In his BOLLI courses, Jan has focused on a host of well-known poets who have made outstanding contributions to the literary tradition. But he has provided class participants with the work of contemporary poets who are doing so in the twenty-first century as well. This spring, for example, those enrolled in his seminar, Imaginary Gardens: Women Poets of the 20th Century, were introduced not only to the work of award-winning bilingual poet Rhina Espaillat but to the poet herself when she actually joined the group for one session. Not only a stirring poet but an inspirational teacher, Schreiber’s long time colleague and friend told the group that “Everyone has a poet inside. That’s where the poem comes from, the inside. Once it appears, the editor takes over and finds the form the poem needs in order to be heard.”
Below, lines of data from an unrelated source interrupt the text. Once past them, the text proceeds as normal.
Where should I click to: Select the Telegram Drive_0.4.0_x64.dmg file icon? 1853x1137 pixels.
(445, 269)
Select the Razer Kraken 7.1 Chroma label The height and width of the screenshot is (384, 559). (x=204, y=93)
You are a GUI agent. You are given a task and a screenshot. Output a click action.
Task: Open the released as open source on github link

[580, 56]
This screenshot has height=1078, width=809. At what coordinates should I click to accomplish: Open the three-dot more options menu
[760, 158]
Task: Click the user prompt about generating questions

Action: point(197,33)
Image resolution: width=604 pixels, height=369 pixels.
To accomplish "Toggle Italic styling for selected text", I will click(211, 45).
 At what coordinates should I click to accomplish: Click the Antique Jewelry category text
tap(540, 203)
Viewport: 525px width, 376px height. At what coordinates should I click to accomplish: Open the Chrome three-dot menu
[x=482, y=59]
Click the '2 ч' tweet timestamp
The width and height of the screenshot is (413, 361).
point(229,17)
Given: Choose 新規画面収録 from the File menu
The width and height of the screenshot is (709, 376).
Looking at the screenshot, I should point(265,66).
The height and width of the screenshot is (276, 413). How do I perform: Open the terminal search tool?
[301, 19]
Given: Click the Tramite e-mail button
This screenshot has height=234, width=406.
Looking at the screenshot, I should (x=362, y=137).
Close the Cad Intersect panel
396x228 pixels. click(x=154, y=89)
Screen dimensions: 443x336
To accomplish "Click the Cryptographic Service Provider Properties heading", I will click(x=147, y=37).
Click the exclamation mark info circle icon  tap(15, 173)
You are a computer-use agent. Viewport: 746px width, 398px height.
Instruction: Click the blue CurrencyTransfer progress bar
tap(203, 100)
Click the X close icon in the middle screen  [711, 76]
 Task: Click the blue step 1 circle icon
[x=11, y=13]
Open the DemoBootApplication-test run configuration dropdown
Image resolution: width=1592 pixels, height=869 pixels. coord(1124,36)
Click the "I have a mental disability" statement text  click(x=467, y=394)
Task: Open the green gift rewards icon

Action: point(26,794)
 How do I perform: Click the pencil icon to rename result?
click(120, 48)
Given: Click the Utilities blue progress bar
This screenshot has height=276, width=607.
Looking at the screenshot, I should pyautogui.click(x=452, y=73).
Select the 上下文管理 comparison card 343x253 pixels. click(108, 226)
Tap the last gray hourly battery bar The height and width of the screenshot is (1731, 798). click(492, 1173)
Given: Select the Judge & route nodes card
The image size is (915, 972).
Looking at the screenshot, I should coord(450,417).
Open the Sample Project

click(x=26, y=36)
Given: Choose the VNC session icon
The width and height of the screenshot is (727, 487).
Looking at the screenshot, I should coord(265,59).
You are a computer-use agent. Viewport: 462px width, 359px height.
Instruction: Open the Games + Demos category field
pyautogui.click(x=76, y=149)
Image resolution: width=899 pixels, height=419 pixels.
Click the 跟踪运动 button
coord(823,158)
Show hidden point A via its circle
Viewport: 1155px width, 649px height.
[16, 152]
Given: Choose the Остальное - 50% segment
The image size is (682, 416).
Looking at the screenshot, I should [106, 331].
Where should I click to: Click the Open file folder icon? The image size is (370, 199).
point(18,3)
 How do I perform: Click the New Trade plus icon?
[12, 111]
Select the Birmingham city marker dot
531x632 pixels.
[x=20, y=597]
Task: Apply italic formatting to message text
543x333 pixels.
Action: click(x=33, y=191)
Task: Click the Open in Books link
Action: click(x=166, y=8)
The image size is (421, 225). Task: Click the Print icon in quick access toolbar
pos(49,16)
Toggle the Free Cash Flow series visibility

Schreiber joins Massachusetts poets from a wide range of communities—from Northampton, North Andover, New Bedford, West Tisbury, Cambridge, and Somerville to Boston—as a city-wide poet laureate. Joe McGonegal, chairman of Brookline’s selection committee, said Schreiber was chosen for his “commitment to the community and his poetic strengths. His devotion to the town, his enthusiasm for embracing the role, and his career in verse made him an ideal choice.”
The poet laureate tradition, traced to ancient Greece where a laurel wreath was used to crown poets and heroes, was revived in 1341 with the crowning of Petrarch on the Campidoglio. In England, Geoffrey Chaucer was called Poet Laureate in 1389 and given an annual allowance of wine as his award.
When the new Brookline poet laureate was asked if there was anything else he would like to share with BOLLI Matters readers, Jan said, “I could write a book… In fact, I have. You can engage with a lot of ideas about contemporary poetry by reading it, Sparring with the Sun, which focuses on six twentieth-century poets but also discusses several others and questions the ways we determine what poems are worth keeping and teaching to the next generation.”
We point with great pride to our “BOLLI Bard” and, in true Chaucerian tradition, raise a glass of wine to celebrate Jan Schreiber’s appointment to his two-year tenure as a poet laureate.